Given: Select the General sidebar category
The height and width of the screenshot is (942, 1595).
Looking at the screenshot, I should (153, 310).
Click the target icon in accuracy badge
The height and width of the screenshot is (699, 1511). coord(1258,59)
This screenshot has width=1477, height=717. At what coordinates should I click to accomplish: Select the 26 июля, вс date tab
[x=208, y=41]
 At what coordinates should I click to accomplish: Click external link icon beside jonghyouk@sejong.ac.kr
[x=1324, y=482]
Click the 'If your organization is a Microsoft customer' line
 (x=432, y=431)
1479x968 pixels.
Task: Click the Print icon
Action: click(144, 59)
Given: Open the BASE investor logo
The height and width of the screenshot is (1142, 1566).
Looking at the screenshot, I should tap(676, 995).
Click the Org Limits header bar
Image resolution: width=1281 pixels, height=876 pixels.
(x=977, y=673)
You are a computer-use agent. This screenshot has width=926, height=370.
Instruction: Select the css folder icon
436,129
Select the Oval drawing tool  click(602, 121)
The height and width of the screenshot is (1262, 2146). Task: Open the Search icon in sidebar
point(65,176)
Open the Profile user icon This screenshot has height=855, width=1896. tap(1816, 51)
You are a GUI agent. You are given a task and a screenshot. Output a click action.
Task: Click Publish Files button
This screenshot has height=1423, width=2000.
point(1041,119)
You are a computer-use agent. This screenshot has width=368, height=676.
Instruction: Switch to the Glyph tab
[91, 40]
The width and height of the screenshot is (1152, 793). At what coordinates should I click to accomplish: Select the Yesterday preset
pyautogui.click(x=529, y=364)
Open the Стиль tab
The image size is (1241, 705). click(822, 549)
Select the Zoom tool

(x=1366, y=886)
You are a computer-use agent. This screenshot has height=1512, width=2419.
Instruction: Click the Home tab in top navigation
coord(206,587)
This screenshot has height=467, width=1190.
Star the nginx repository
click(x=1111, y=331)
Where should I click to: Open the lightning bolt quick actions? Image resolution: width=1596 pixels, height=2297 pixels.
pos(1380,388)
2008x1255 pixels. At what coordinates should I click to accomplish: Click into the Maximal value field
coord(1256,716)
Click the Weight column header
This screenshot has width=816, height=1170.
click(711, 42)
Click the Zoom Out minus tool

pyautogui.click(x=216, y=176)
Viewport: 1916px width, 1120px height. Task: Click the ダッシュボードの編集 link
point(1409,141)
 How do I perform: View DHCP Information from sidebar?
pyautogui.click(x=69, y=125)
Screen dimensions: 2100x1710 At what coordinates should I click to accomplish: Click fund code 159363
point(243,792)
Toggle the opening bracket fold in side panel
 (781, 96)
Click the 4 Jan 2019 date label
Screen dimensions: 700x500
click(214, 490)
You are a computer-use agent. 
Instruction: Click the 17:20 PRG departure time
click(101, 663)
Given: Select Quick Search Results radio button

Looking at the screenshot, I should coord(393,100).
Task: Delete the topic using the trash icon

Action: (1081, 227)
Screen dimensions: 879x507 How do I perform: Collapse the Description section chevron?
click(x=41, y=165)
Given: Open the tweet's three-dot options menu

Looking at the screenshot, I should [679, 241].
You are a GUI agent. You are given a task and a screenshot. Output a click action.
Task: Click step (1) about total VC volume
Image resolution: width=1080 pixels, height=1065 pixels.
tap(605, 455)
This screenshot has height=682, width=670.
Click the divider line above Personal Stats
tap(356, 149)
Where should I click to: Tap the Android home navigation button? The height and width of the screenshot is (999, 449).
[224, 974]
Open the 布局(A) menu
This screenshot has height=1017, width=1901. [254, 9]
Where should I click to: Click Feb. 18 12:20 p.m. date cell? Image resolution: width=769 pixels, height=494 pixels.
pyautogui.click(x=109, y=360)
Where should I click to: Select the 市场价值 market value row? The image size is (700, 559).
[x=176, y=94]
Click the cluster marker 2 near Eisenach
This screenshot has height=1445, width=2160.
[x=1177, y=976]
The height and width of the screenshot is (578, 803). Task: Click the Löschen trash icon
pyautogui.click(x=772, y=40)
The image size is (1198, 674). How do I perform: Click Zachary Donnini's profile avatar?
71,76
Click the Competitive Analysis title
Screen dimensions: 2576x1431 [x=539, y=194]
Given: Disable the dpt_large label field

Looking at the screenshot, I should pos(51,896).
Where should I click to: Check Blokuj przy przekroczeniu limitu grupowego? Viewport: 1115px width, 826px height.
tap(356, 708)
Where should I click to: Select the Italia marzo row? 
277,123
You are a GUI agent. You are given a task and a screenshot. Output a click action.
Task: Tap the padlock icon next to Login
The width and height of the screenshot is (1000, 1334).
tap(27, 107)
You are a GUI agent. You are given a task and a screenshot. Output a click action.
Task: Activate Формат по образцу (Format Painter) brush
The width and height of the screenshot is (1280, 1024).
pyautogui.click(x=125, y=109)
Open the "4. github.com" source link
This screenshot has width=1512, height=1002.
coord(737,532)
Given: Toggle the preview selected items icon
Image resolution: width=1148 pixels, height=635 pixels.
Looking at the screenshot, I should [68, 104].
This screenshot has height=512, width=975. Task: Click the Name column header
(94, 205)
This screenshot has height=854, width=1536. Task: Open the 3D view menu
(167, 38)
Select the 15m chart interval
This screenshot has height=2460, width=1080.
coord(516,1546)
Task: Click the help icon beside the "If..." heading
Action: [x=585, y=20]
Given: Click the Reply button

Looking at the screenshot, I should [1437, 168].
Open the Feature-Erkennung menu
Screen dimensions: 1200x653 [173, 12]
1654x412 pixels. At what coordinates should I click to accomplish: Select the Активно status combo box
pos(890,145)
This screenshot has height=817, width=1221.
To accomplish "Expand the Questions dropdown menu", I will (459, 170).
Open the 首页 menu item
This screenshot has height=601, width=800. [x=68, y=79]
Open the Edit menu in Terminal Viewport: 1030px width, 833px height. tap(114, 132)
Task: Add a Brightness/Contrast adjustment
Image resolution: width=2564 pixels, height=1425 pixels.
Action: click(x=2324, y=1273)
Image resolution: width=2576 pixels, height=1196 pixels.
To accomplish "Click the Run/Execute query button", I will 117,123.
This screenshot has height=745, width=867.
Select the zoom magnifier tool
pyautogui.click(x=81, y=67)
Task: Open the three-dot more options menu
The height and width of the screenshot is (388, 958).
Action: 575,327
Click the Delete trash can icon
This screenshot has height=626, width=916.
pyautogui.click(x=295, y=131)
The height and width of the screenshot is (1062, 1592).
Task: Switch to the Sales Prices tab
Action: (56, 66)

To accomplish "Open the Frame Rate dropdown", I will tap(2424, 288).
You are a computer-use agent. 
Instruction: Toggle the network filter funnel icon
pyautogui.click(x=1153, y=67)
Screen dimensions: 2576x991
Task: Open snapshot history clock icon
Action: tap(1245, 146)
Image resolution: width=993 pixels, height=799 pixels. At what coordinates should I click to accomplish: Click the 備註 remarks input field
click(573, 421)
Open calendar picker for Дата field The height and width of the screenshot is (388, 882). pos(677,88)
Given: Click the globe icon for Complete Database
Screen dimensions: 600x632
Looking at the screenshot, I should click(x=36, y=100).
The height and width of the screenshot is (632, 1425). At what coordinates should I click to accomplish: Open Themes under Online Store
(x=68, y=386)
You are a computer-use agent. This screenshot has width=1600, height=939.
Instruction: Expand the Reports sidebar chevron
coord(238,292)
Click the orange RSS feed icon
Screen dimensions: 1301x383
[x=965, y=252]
==========
Written request: Lay out all of the items above as a numbered list, leaving out any blank lines.

Full response:
1. Given: Select the General sidebar category
2. The height and width of the screenshot is (942, 1595).
3. Looking at the screenshot, I should (153, 310).
4. Click the target icon in accuracy badge
5. The height and width of the screenshot is (699, 1511). coord(1258,59)
6. This screenshot has width=1477, height=717. At what coordinates should I click to accomplish: Select the 26 июля, вс date tab
7. [x=208, y=41]
8.  At what coordinates should I click to accomplish: Click external link icon beside jonghyouk@sejong.ac.kr
9. [x=1324, y=482]
10. Click the 'If your organization is a Microsoft customer' line
11.  (x=432, y=431)
12. 1479x968 pixels.
13. Task: Click the Print icon
14. Action: click(144, 59)
15. Given: Open the BASE investor logo
16. The height and width of the screenshot is (1142, 1566).
17. Looking at the screenshot, I should tap(676, 995).
18. Click the Org Limits header bar
19. Image resolution: width=1281 pixels, height=876 pixels.
20. (x=977, y=673)
21. You are a computer-use agent. This screenshot has width=926, height=370.
22. Instruction: Select the css folder icon
23. 436,129
24. Select the Oval drawing tool  click(602, 121)
25. The height and width of the screenshot is (1262, 2146). Task: Open the Search icon in sidebar
26. point(65,176)
27. Open the Profile user icon This screenshot has height=855, width=1896. tap(1816, 51)
28. You are a GUI agent. You are given a task and a screenshot. Output a click action.
29. Task: Click Publish Files button
30. This screenshot has height=1423, width=2000.
31. point(1041,119)
32. You are a computer-use agent. This screenshot has width=368, height=676.
33. Instruction: Switch to the Glyph tab
34. [91, 40]
35. The width and height of the screenshot is (1152, 793). At what coordinates should I click to accomplish: Select the Yesterday preset
36. pyautogui.click(x=529, y=364)
37. Open the Стиль tab
38. The image size is (1241, 705). click(822, 549)
39. Select the Zoom tool
40. (x=1366, y=886)
41. You are a computer-use agent. This screenshot has height=1512, width=2419.
42. Instruction: Click the Home tab in top navigation
43. coord(206,587)
44. This screenshot has height=467, width=1190.
45. Star the nginx repository
46. click(x=1111, y=331)
47. Where should I click to: Open the lightning bolt quick actions? Image resolution: width=1596 pixels, height=2297 pixels.
48. pos(1380,388)
49. 2008x1255 pixels. At what coordinates should I click to accomplish: Click into the Maximal value field
50. coord(1256,716)
51. Click the Weight column header
52. This screenshot has width=816, height=1170.
53. click(711, 42)
54. Click the Zoom Out minus tool
55. pyautogui.click(x=216, y=176)
56. Viewport: 1916px width, 1120px height. Task: Click the ダッシュボードの編集 link
57. point(1409,141)
58.  How do I perform: View DHCP Information from sidebar?
59. pyautogui.click(x=69, y=125)
60. Screen dimensions: 2100x1710 At what coordinates should I click to accomplish: Click fund code 159363
61. point(243,792)
62. Toggle the opening bracket fold in side panel
63.  (781, 96)
64. Click the 4 Jan 2019 date label
65. Screen dimensions: 700x500
66. click(214, 490)
67. You are a computer-use agent. 
68. Instruction: Click the 17:20 PRG departure time
69. click(101, 663)
70. Given: Select Quick Search Results radio button
71. Looking at the screenshot, I should coord(393,100).
72. Task: Delete the topic using the trash icon
73. Action: (1081, 227)
74. Screen dimensions: 879x507 How do I perform: Collapse the Description section chevron?
75. click(x=41, y=165)
76. Given: Open the tweet's three-dot options menu
77. Looking at the screenshot, I should [679, 241].
78. You are a GUI agent. You are given a task and a screenshot. Output a click action.
79. Task: Click step (1) about total VC volume
80. Image resolution: width=1080 pixels, height=1065 pixels.
81. tap(605, 455)
82. This screenshot has height=682, width=670.
83. Click the divider line above Personal Stats
84. tap(356, 149)
85. Where should I click to: Tap the Android home navigation button? The height and width of the screenshot is (999, 449).
86. [224, 974]
87. Open the 布局(A) menu
88. This screenshot has height=1017, width=1901. [254, 9]
89. Where should I click to: Click Feb. 18 12:20 p.m. date cell? Image resolution: width=769 pixels, height=494 pixels.
90. pyautogui.click(x=109, y=360)
91. Where should I click to: Select the 市场价值 market value row? The image size is (700, 559).
92. [x=176, y=94]
93. Click the cluster marker 2 near Eisenach
94. This screenshot has height=1445, width=2160.
95. [x=1177, y=976]
96. The height and width of the screenshot is (578, 803). Task: Click the Löschen trash icon
97. pyautogui.click(x=772, y=40)
98. The image size is (1198, 674). How do I perform: Click Zachary Donnini's profile avatar?
99. 71,76
100. Click the Competitive Analysis title
101. Screen dimensions: 2576x1431 [x=539, y=194]
102. Given: Disable the dpt_large label field
103. Looking at the screenshot, I should pos(51,896).
104. Where should I click to: Check Blokuj przy przekroczeniu limitu grupowego? Viewport: 1115px width, 826px height.
105. tap(356, 708)
106. Where should I click to: Select the Italia marzo row? 
107. 277,123
108. You are a GUI agent. You are given a task and a screenshot. Output a click action.
109. Task: Tap the padlock icon next to Login
110. The width and height of the screenshot is (1000, 1334).
111. tap(27, 107)
112. You are a GUI agent. You are given a task and a screenshot. Output a click action.
113. Task: Activate Формат по образцу (Format Painter) brush
114. The width and height of the screenshot is (1280, 1024).
115. pyautogui.click(x=125, y=109)
116. Open the "4. github.com" source link
117. This screenshot has width=1512, height=1002.
118. coord(737,532)
119. Given: Toggle the preview selected items icon
120. Image resolution: width=1148 pixels, height=635 pixels.
121. Looking at the screenshot, I should [68, 104].
122. This screenshot has height=512, width=975. Task: Click the Name column header
123. (94, 205)
124. This screenshot has height=854, width=1536. Task: Open the 3D view menu
125. (167, 38)
126. Select the 15m chart interval
127. This screenshot has height=2460, width=1080.
128. coord(516,1546)
129. Task: Click the help icon beside the "If..." heading
130. Action: [x=585, y=20]
131. Given: Click the Reply button
132. Looking at the screenshot, I should [1437, 168].
133. Open the Feature-Erkennung menu
134. Screen dimensions: 1200x653 [173, 12]
135. 1654x412 pixels. At what coordinates should I click to accomplish: Select the Активно status combo box
136. pos(890,145)
137. This screenshot has height=817, width=1221.
138. To accomplish "Expand the Questions dropdown menu", I will (459, 170).
139. Open the 首页 menu item
140. This screenshot has height=601, width=800. [x=68, y=79]
141. Open the Edit menu in Terminal Viewport: 1030px width, 833px height. tap(114, 132)
142. Task: Add a Brightness/Contrast adjustment
143. Image resolution: width=2564 pixels, height=1425 pixels.
144. Action: click(x=2324, y=1273)
145. Image resolution: width=2576 pixels, height=1196 pixels.
146. To accomplish "Click the Run/Execute query button", I will 117,123.
147. This screenshot has height=745, width=867.
148. Select the zoom magnifier tool
149. pyautogui.click(x=81, y=67)
150. Task: Open the three-dot more options menu
151. The height and width of the screenshot is (388, 958).
152. Action: 575,327
153. Click the Delete trash can icon
154. This screenshot has height=626, width=916.
155. pyautogui.click(x=295, y=131)
156. The height and width of the screenshot is (1062, 1592).
157. Task: Switch to the Sales Prices tab
158. Action: (56, 66)
159. To accomplish "Open the Frame Rate dropdown", I will tap(2424, 288).
160. You are a computer-use agent. 
161. Instruction: Toggle the network filter funnel icon
162. pyautogui.click(x=1153, y=67)
163. Screen dimensions: 2576x991
164. Task: Open snapshot history clock icon
165. Action: tap(1245, 146)
166. Image resolution: width=993 pixels, height=799 pixels. At what coordinates should I click to accomplish: Click the 備註 remarks input field
167. click(573, 421)
168. Open calendar picker for Дата field The height and width of the screenshot is (388, 882). pos(677,88)
169. Given: Click the globe icon for Complete Database
170. Screen dimensions: 600x632
171. Looking at the screenshot, I should click(x=36, y=100).
172. The height and width of the screenshot is (632, 1425). At what coordinates should I click to accomplish: Open Themes under Online Store
173. (x=68, y=386)
174. You are a computer-use agent. This screenshot has width=1600, height=939.
175. Instruction: Expand the Reports sidebar chevron
176. coord(238,292)
177. Click the orange RSS feed icon
178. Screen dimensions: 1301x383
179. [x=965, y=252]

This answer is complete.